Well over a decade ago the Ohio State School Board voted eleven to four to remove language in the state’s science standards that encourages students to “investigate and critically analyze aspects of evolutionary theory.” Board member Martha Wise (poorly named) said her reason for voting to strike the language is because, “It is deeply unfair to the children of this state to mislead them about science.” What?
The heart and soul of science is to investigate everything in the physical realm, including evolution. I still do not understand how it is misleading to teach children to do this very thing; anything less is not science it is shamanism.
The conflict between science and faith surfaced again in Ohio when the Ohio House of Representatives recently passed 61-31 the Ohio Student Religious Liberties Act of 2019. Opponents of the bill say it “could require teachers to accept faith-based answers on school assignments, even if those responses are contradicted by scientific facts.”

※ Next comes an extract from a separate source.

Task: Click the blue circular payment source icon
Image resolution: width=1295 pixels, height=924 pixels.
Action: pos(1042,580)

Arguing for that view Emily Strong Sykes, the Ohio House Minority Leader, made a faith-based statement unsupported by scientific fact. She said, “The bill would technically allow students in social studies or science classes to refer to Bible stories (such as Noah and the Ark) as true historical events, or characters from scripture (such as Adam and Eve) as real, historical figures.” Where is Sykes’ scientific, factual evidence that events and people mentioned in the Bible did not happen or did not exist?
It seems some politicians and educators in Ohio, and elsewhere, are confused about the relationship between faith and science. Science is based on observable phenomena and testability in a laboratory. That which cannot be observed or tested is not a scientific fact. So, when the scientific community, without a single observable fact about the beginning of the universe, weaves a theory called the Big Bang, I do not think it is anti-scientific, or anti-intellectual to believe in a Big Creator.

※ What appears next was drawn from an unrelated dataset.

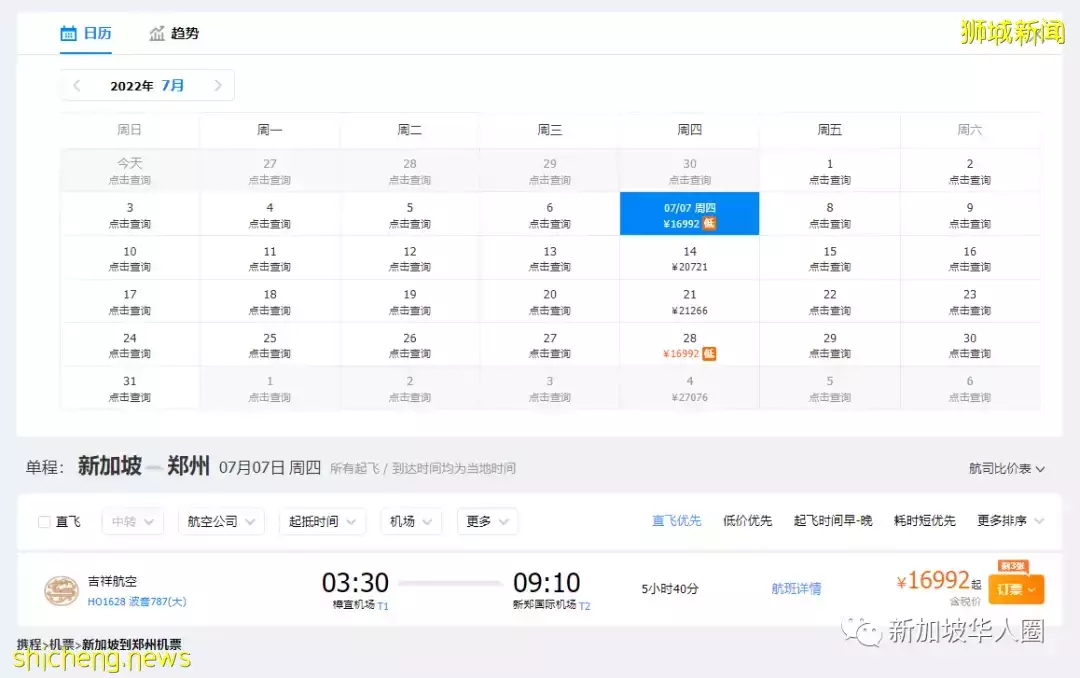Enable the 直飞 direct-flight checkbox
Screen dimensions: 1080x678
tap(44, 521)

I would be overjoyed if our public schools taught science because science will point to the Creator. “For since the creation of the world His invisible attributes, His eternal power and divine nature, have been clearly seen, being understood through what has been made,” Romans 1:20.
The modern method of scientific investigation is comprised of five steps: (1) Stating the problem, (2) formulating a hypothesis, (3) collection of data through observation and experimentation, (4) interpreting the data, and (5) drawing conclusions.

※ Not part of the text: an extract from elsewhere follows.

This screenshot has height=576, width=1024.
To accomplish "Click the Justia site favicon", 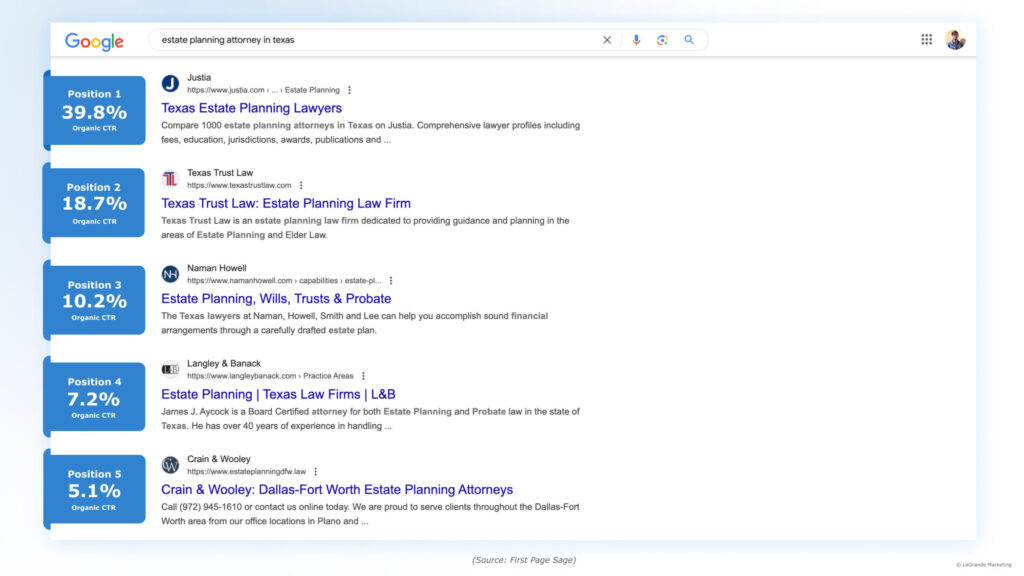I will (170, 83).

The conflicts between scientific theory and the Scriptures are not created by the discovery of scientific facts, they arise from the interpretations and conclusions formulated by an atheistic worldview which is a belief. Believers’ concerns are not with scientific facts, but supposed scientific theories.
Christian scientists’ investigations and discoveries are influenced by the following syllogism: (1) God created the universe, (2) God is a reasonable God, (3) Ergo, the universe can be understood on the basis of reason.
Science without faith is godless knowledge, and faith without science is blind faith; mankind can ill afford either.